今回、元OpenAIのエンジニアが設立したAIスタートアップのAnthropicは、自社のチャットボット「Claude」のコンテキストウィンドウを大幅に拡張し、これまで9,000トークンが限界だった処理が100,000トークン(約75,000語)までに対応出来るようにしたとのことだ。(OpenAIのGPT-4は32,000トークンまで対応)同社がブログで指摘しているように、これは米国の有名な小説である、Francis Scott Key Fitzgerald『The Great Gatsby』の全文を一度に処理するのに十分な量とのことだ。実際、同社はこのシステムをテストし、小説の中の一文を編集し、Claudeにその変更を見抜くように依頼した。その結果、22秒という短時間で処理することが出来たという。

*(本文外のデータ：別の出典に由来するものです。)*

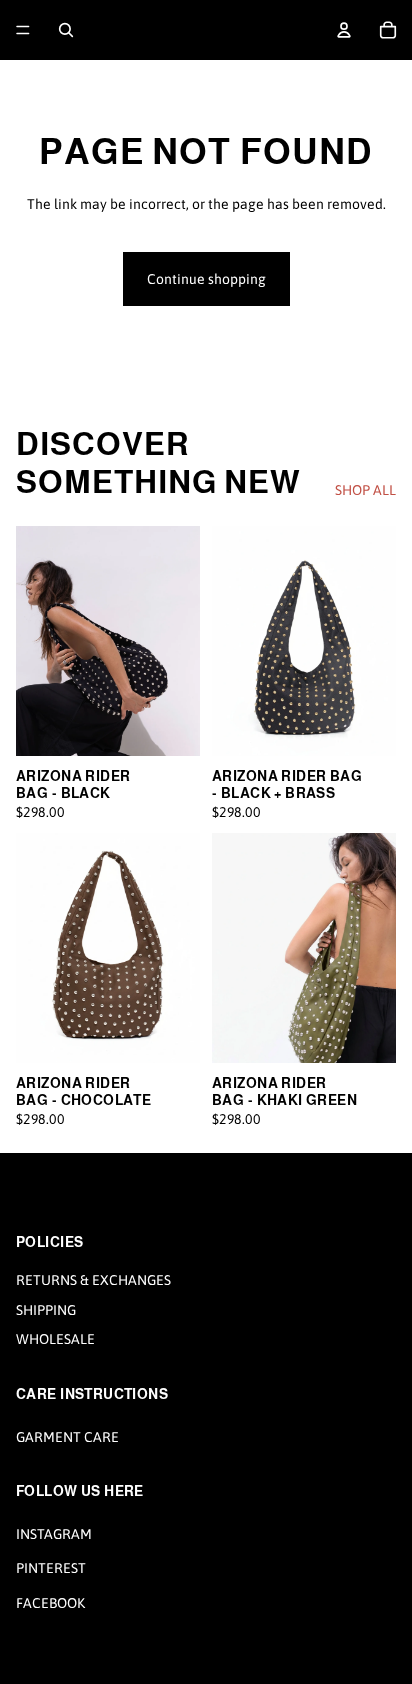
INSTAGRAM (54, 1534)
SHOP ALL (365, 490)
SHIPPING (46, 1309)
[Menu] (23, 30)
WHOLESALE (55, 1339)
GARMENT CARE (67, 1436)
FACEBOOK (50, 1603)
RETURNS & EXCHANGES (93, 1280)
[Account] (344, 30)
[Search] (66, 30)
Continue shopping (206, 279)
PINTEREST (51, 1568)
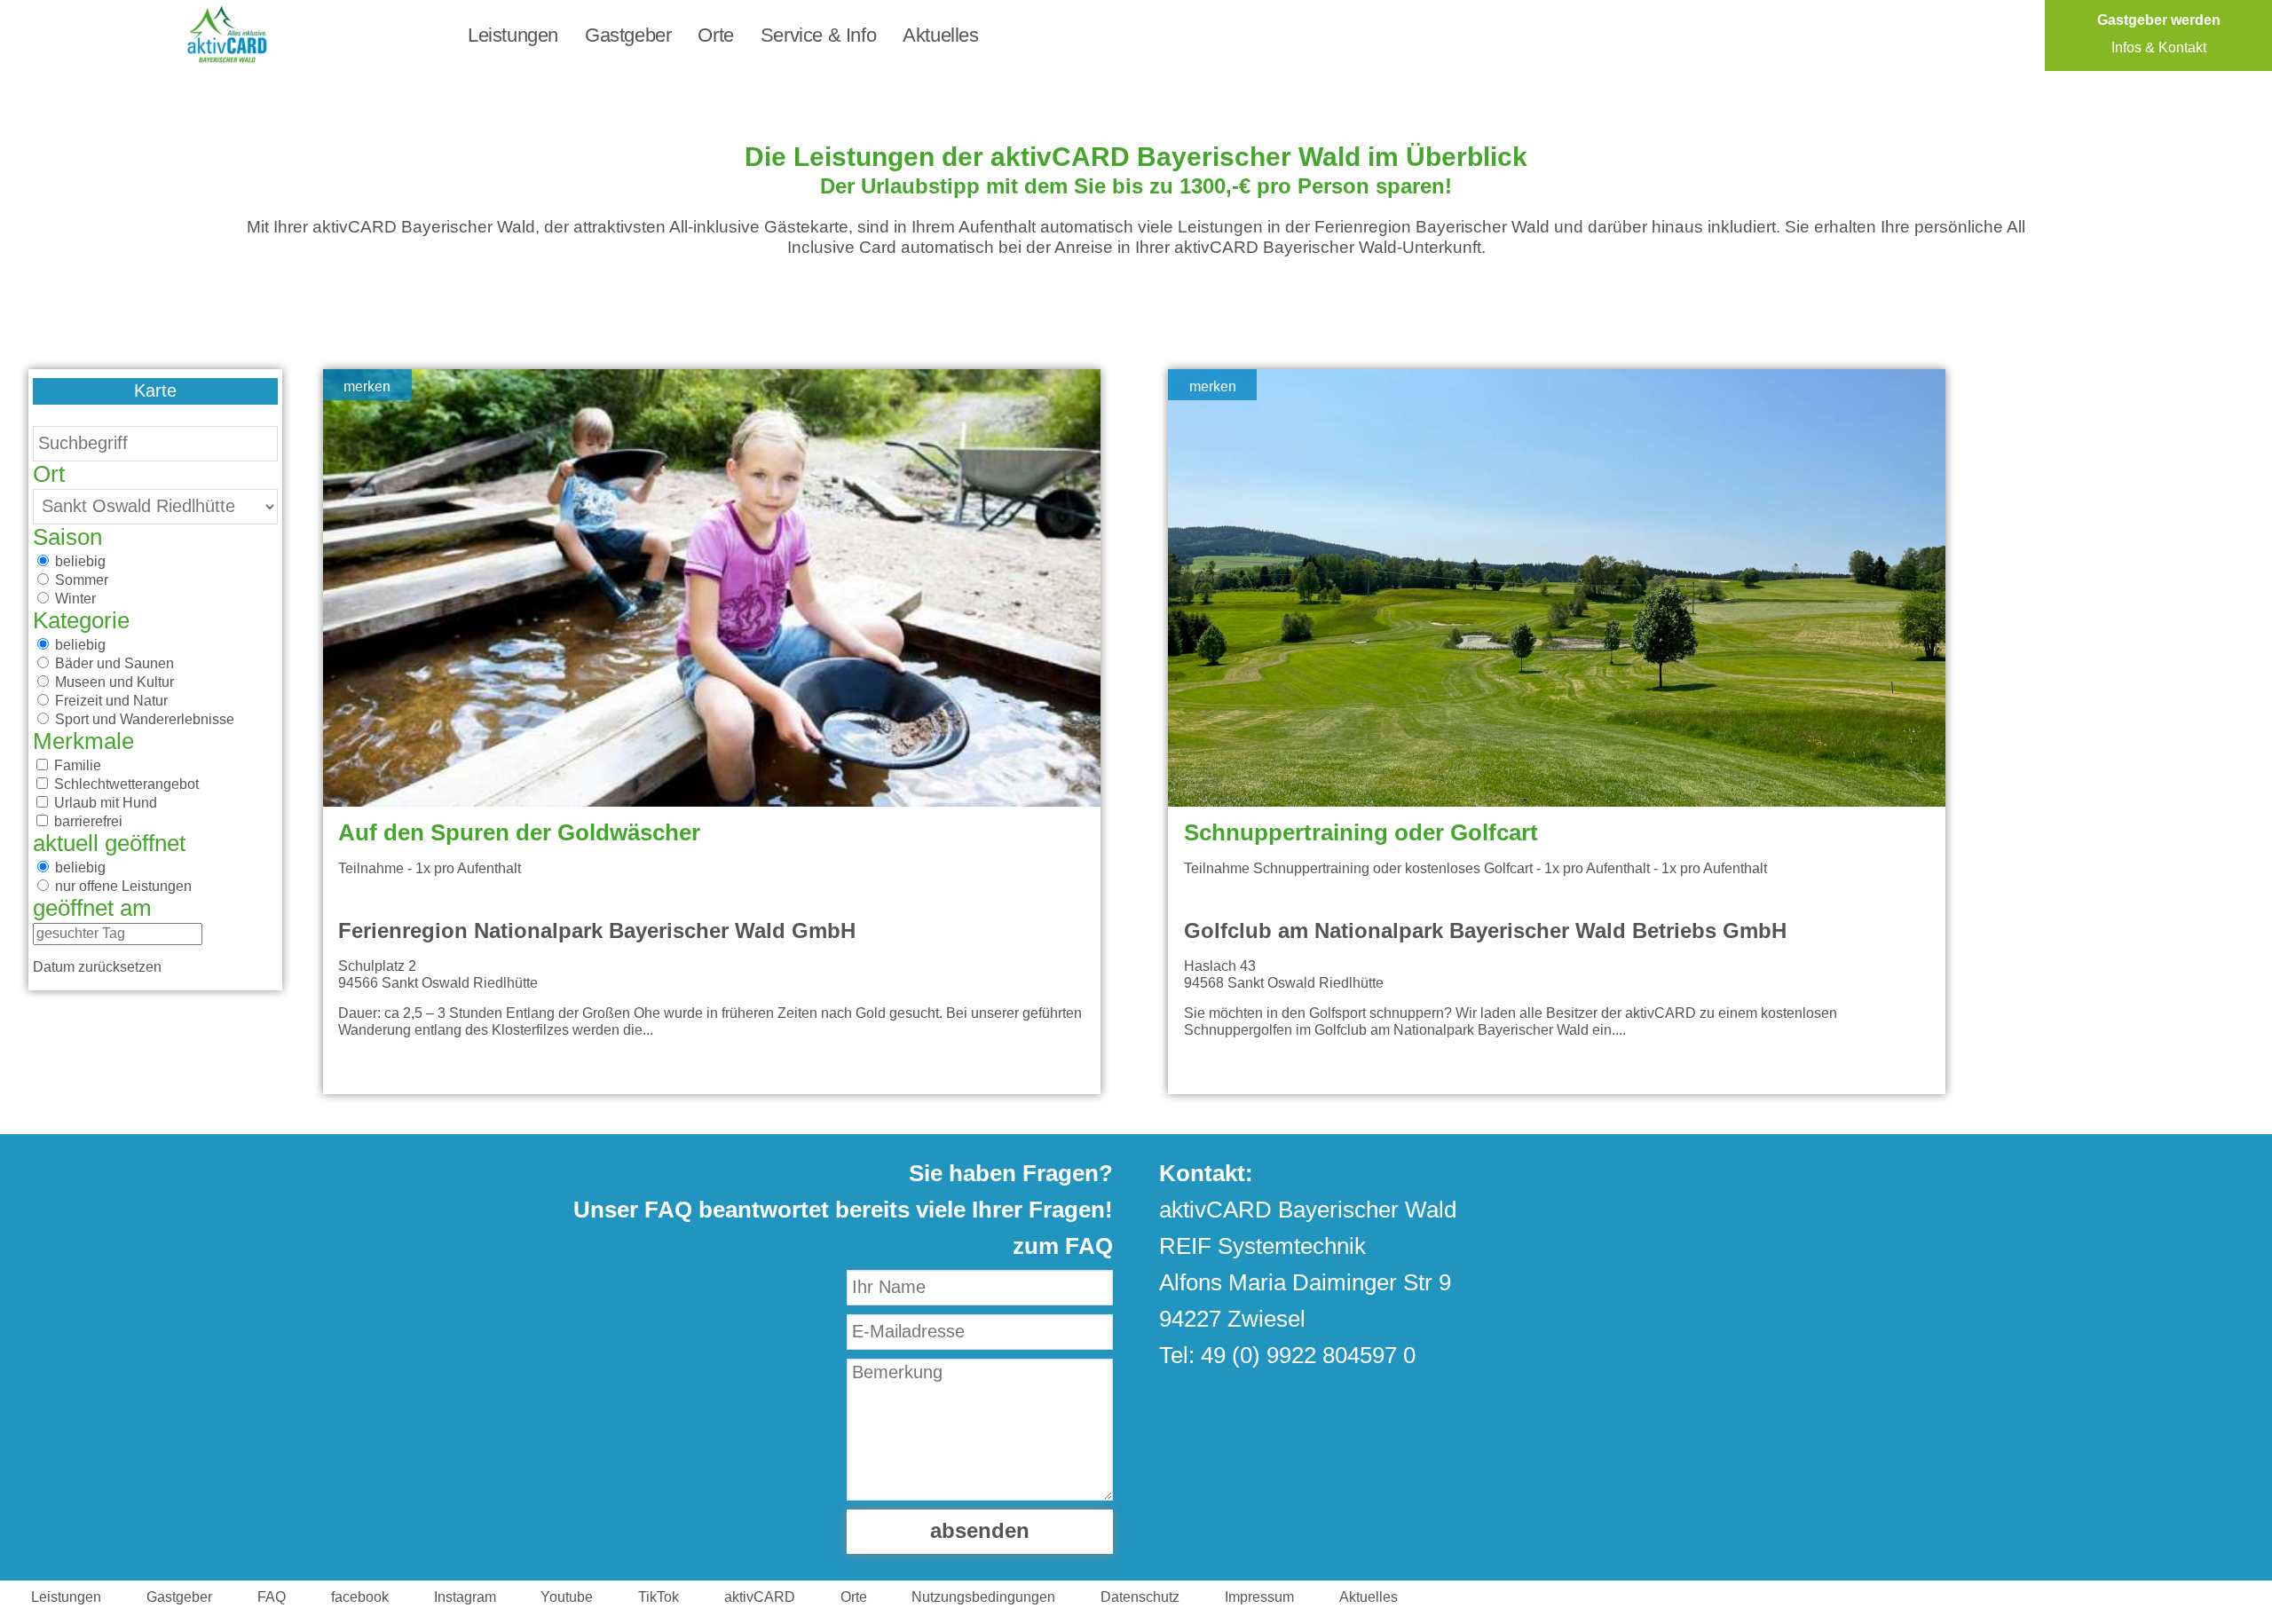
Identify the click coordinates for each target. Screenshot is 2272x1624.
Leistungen (513, 35)
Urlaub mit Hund (104, 803)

このコンテキストウィンドウの大きさの重要性について、Anthropicは以下のように述べている:
平均的な人は、10万トークンのテキストを5時間以上かけて読むことができますが、その情報を消化し、記憶し、分析するためには、さらに長い時間が必要になるかもしれません。しかし、Claudeはこの作業を1分もかからずに行えるようになりました。例えば、『The Great Gatsby』の全文をClaudeインスタント(72Kトークン)に読み込み、Carraway氏(訳注:小説の登場人物)が「Anthropic社の機械学習ツールに携わるソフトウェアエンジニア」であるという修正を加えました。何が違うのかを見破るようモデルに求めたところ、22秒で正解を導き出しました。
より高度な文書作成支援・要約などに利用できる可能性
Anthropic社によると、Claudeの強化された機能は、書籍の処理に留まらない。拡大されたコンテキストウィンドウは、会話による対話を通じて、企業が複数の文書から重要な情報を抽出するのに役立つ可能性がある。同社は、このアプローチは、複雑なクエリを扱う場合、ベクトル検索ベースの方法を凌駕する可能性があると示唆している。例えば、以下のような用途に有用だとのことだ。

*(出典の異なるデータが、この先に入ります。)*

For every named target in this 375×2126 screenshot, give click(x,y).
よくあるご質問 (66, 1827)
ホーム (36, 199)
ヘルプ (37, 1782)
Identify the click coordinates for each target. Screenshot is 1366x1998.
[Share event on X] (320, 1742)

- 財務諸表や研究論文のような高密度なドキュメントを消化し、要約し、説明する。
- 年次報告書から企業の戦略的リスクと機会を分析する。
- ある法律の長所と短所を評価する。
- 法律文書に潜むリスク、テーマ、さまざまな議論の形式を特定する。
- 何百ページもの開発者向けドキュメントに目を通し、技術的な質問に対する答えを浮かび上がらせる
- コードベース全体をコンテキストにドロップして迅速にプロトタイプを作成し、インテリジェントにそれを基に構築または修正する
このAIによるコンテキストウィンドウの拡張は、APIを利用しているAnthropic社のビジネスパートナーに提供されている。価格設定も不明だが、大幅な値上げになることは間違いないだろう。より多くのテキストを処理することは、より多くのコンピューティングを費やすことを意味するからだ。

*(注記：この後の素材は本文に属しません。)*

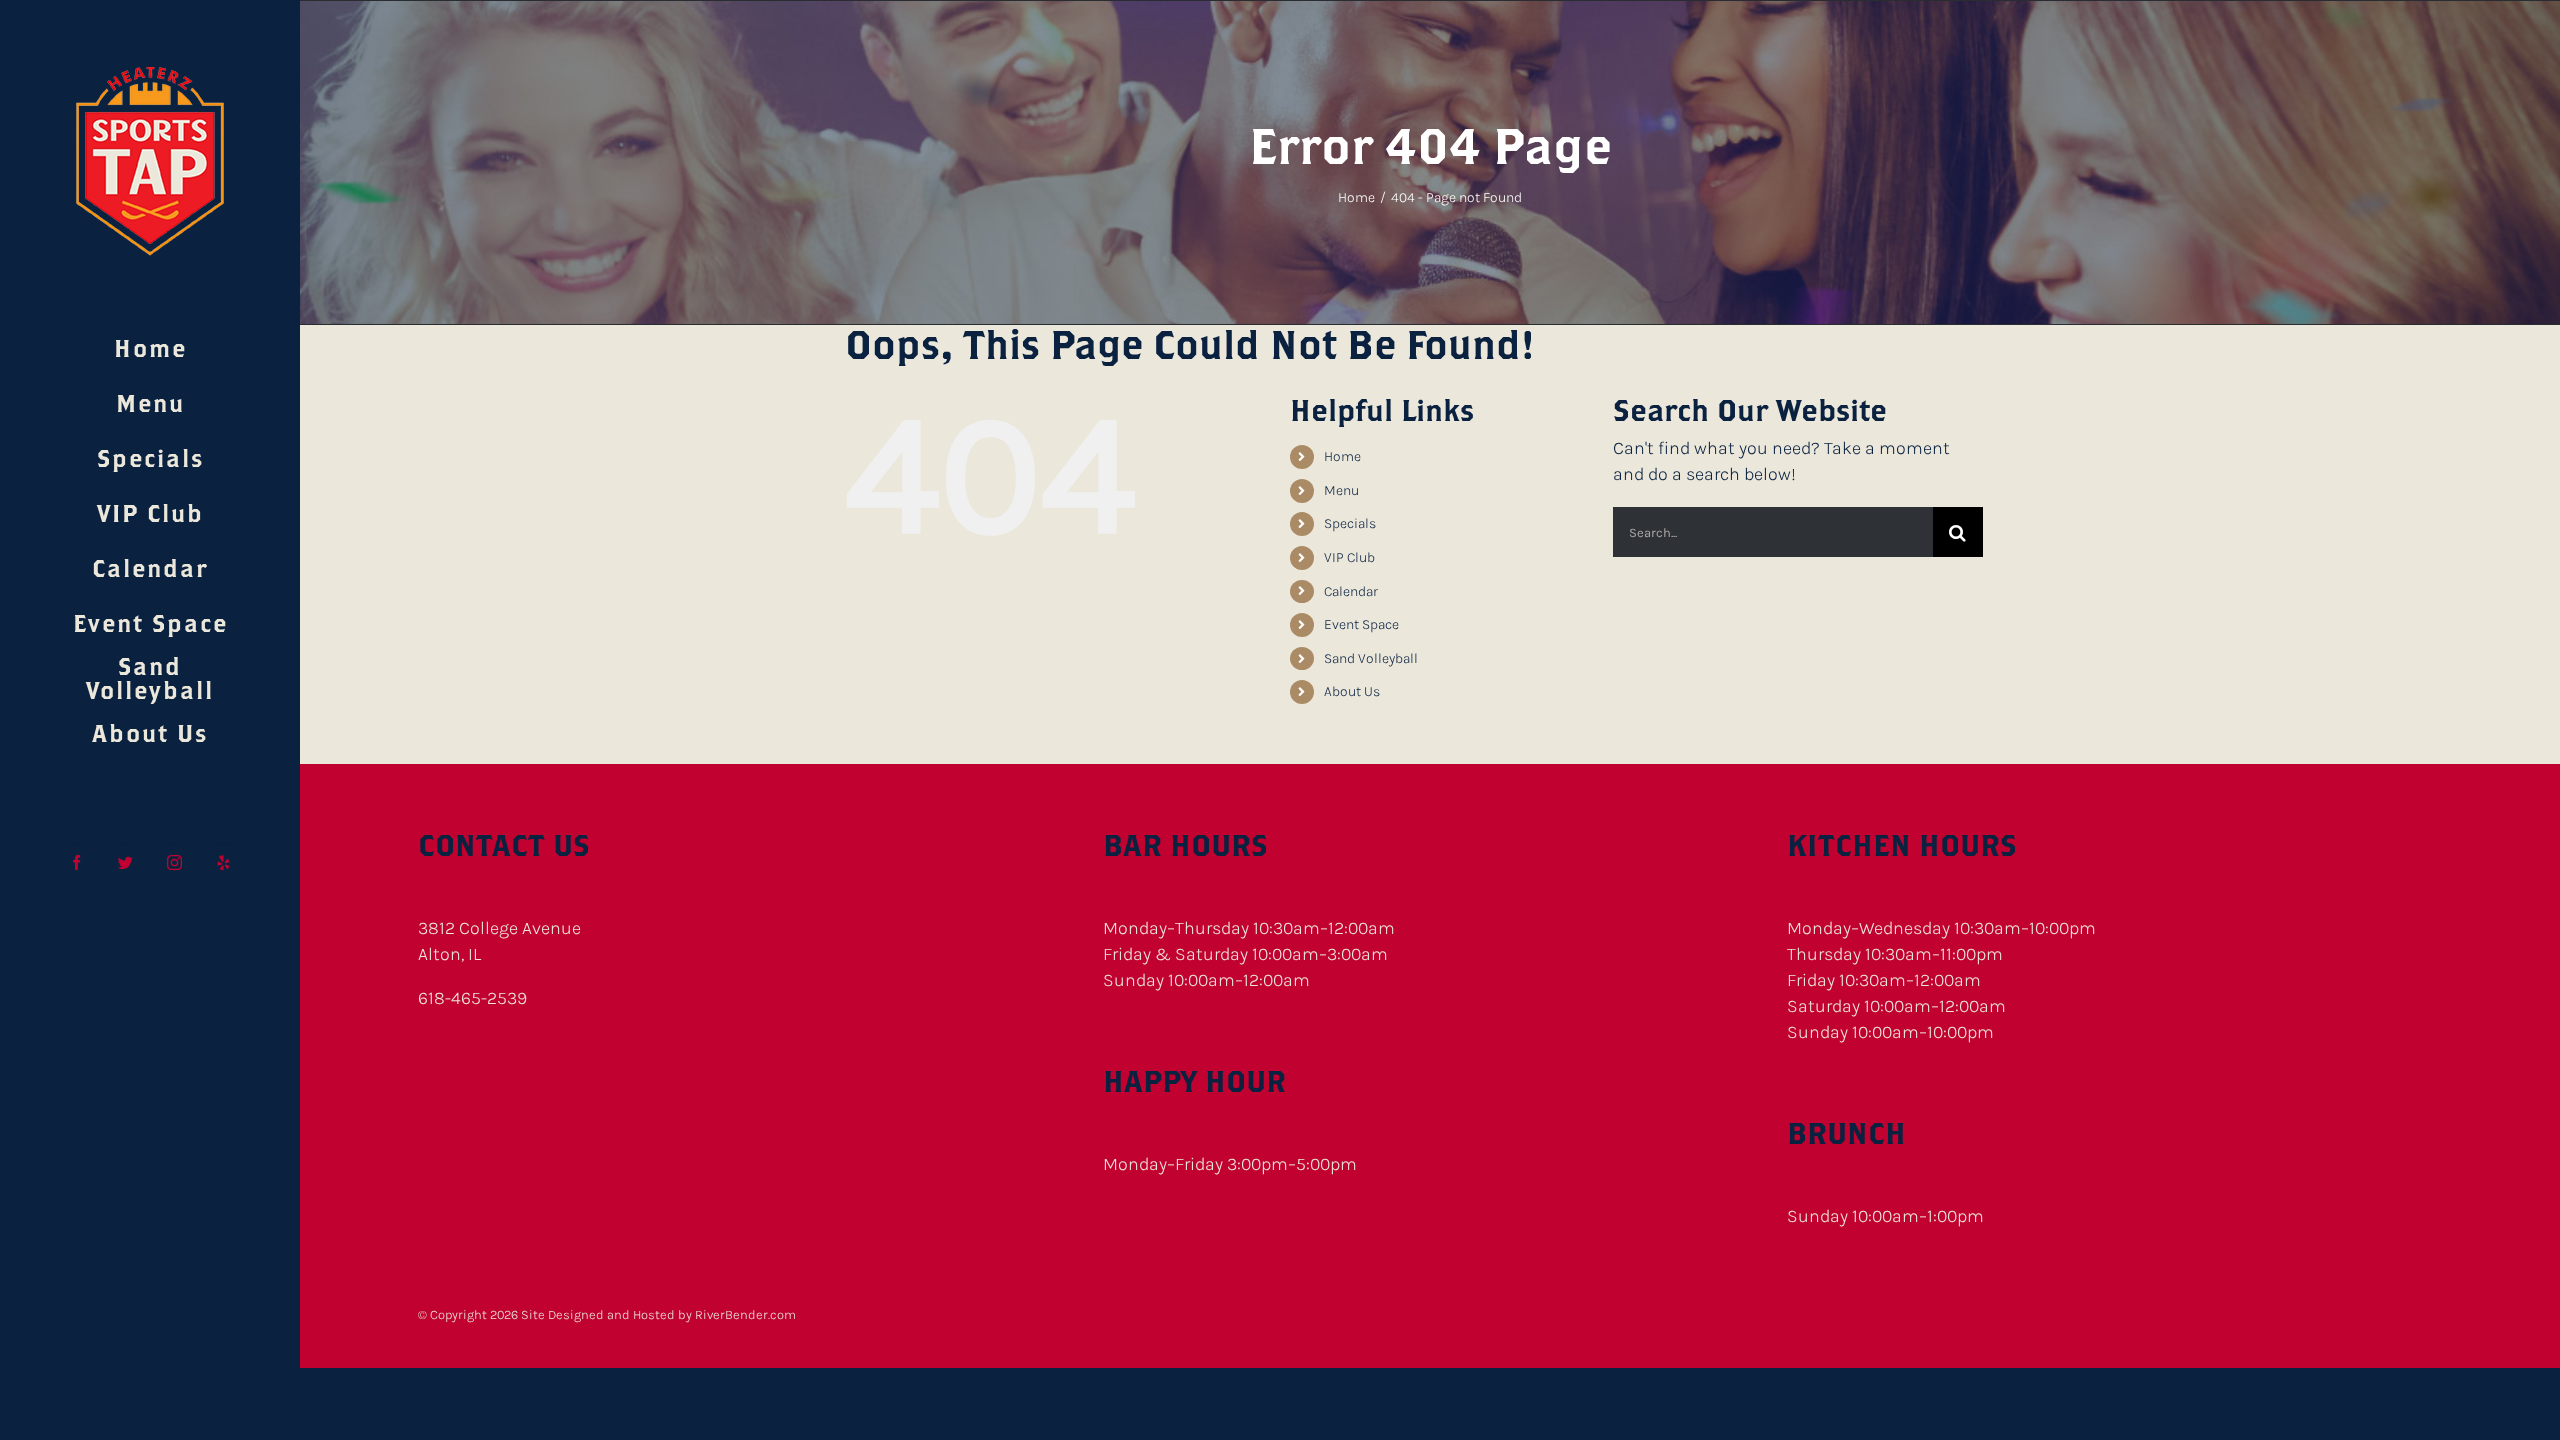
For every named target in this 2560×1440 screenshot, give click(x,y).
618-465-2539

しかし、このニュースは、AI言語モデルの情報処理能力が向上していることを示しており、これによってこれらのシステムがより便利になることは間違いない。コンテキストウィンドウが大きければ、チャットボットとより長い会話を続けることが出来る。チャットボットが暴走する要因のひとつは、コンテキストウィンドウがいっぱいになると、それまでに話したことを忘れてしまうことに起因するからだ。